■ Work to be completed: With both ends included, repeat exactly the lines of the entries below from the one containing "Kennenlernen (42, 11)" down to the one containing "Durchdacht (44, 1826)", and no others.

BEGIN Data

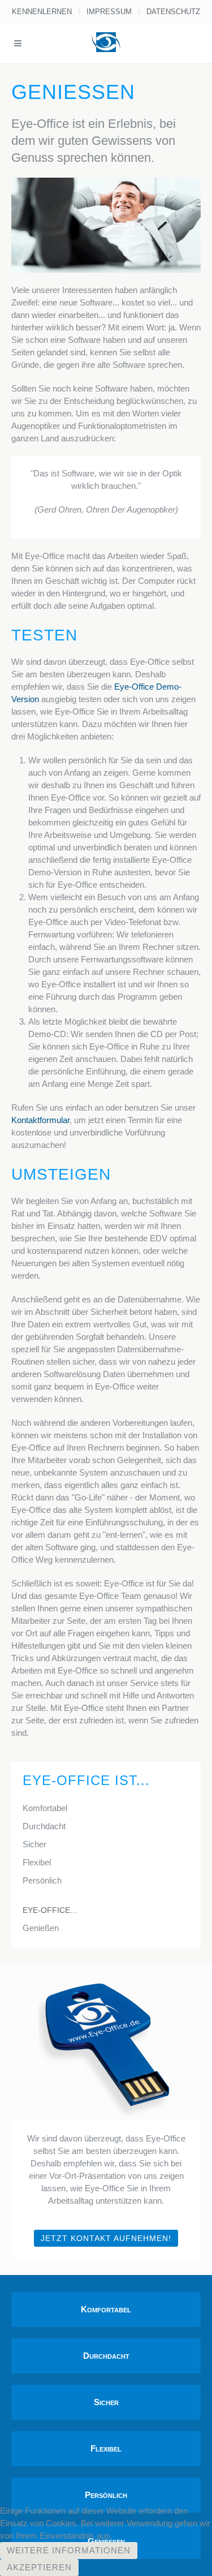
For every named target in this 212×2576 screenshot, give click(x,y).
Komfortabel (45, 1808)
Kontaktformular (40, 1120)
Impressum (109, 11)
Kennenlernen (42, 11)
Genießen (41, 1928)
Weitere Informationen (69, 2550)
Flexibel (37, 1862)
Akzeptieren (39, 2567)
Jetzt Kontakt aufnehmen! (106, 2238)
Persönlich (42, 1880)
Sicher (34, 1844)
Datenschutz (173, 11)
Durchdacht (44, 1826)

END Data
BEGIN Data

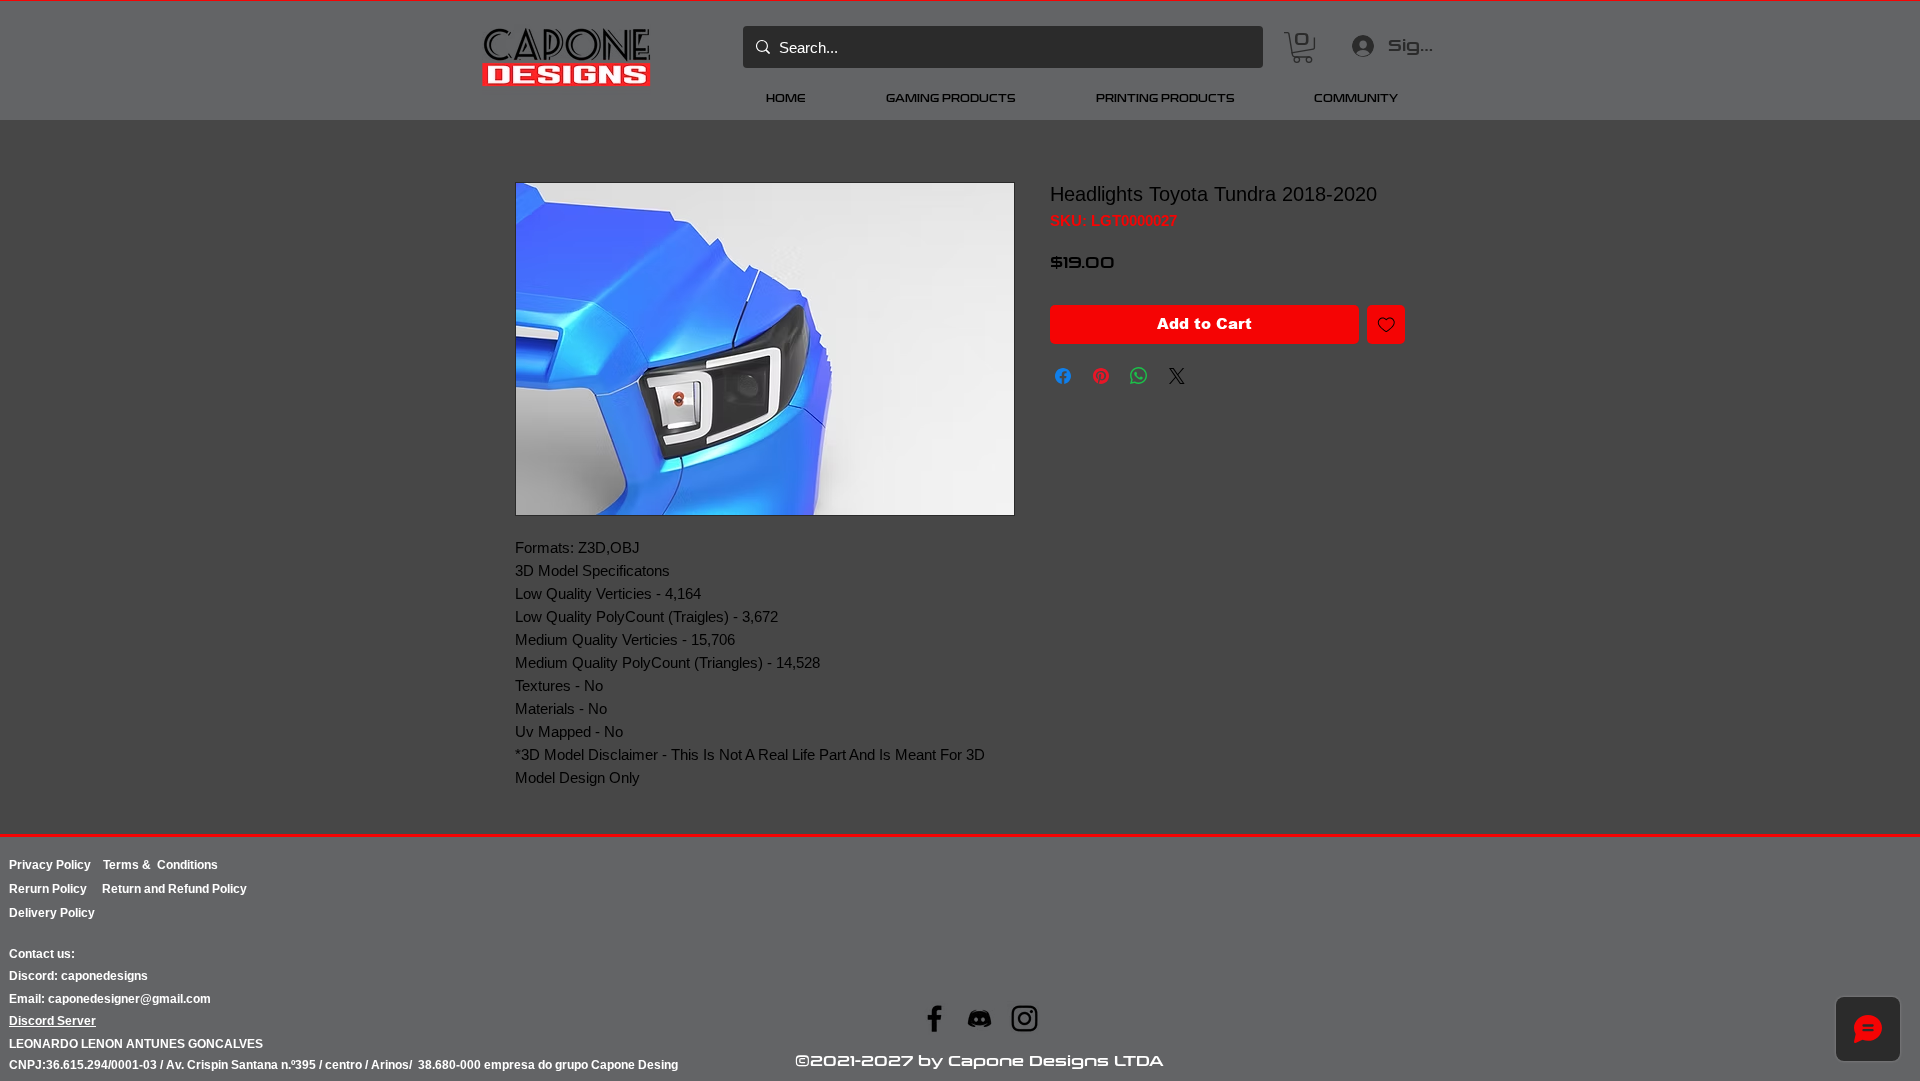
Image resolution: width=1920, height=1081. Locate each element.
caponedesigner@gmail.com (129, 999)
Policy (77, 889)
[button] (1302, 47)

END Data
BEGIN Data

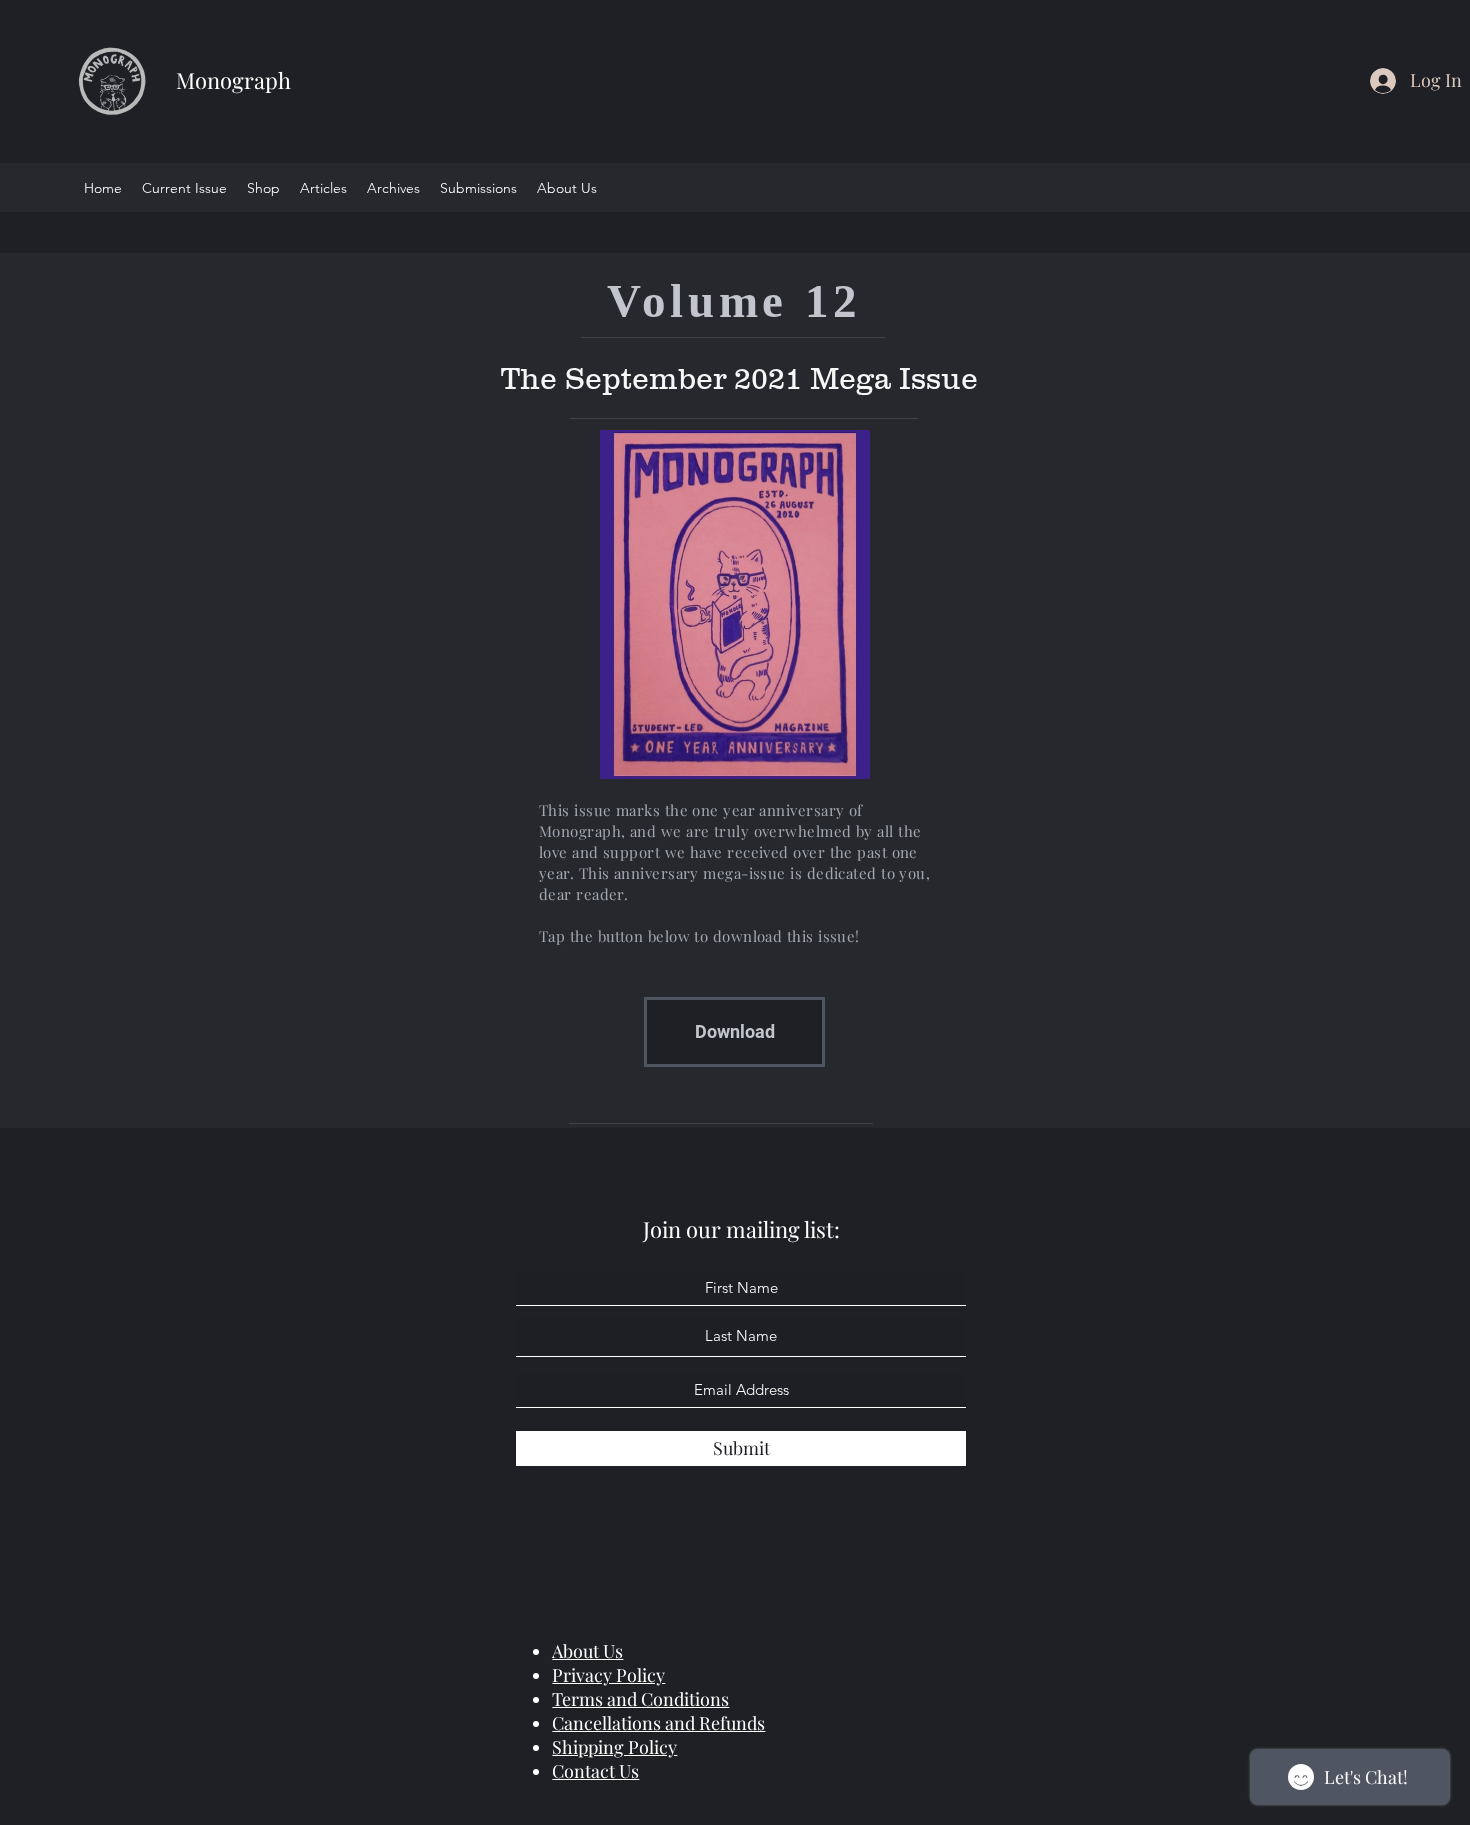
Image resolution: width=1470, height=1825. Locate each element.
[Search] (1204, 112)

END Data

■ Exercise response:
Kennenlernen (42, 11)
Genießen (41, 1928)
Weitere Informationen (69, 2550)
Flexibel (37, 1862)
Akzeptieren (39, 2567)
Jetzt Kontakt aufnehmen! (106, 2238)
Persönlich (42, 1880)
Sicher (34, 1844)
Datenschutz (173, 11)
Durchdacht (44, 1826)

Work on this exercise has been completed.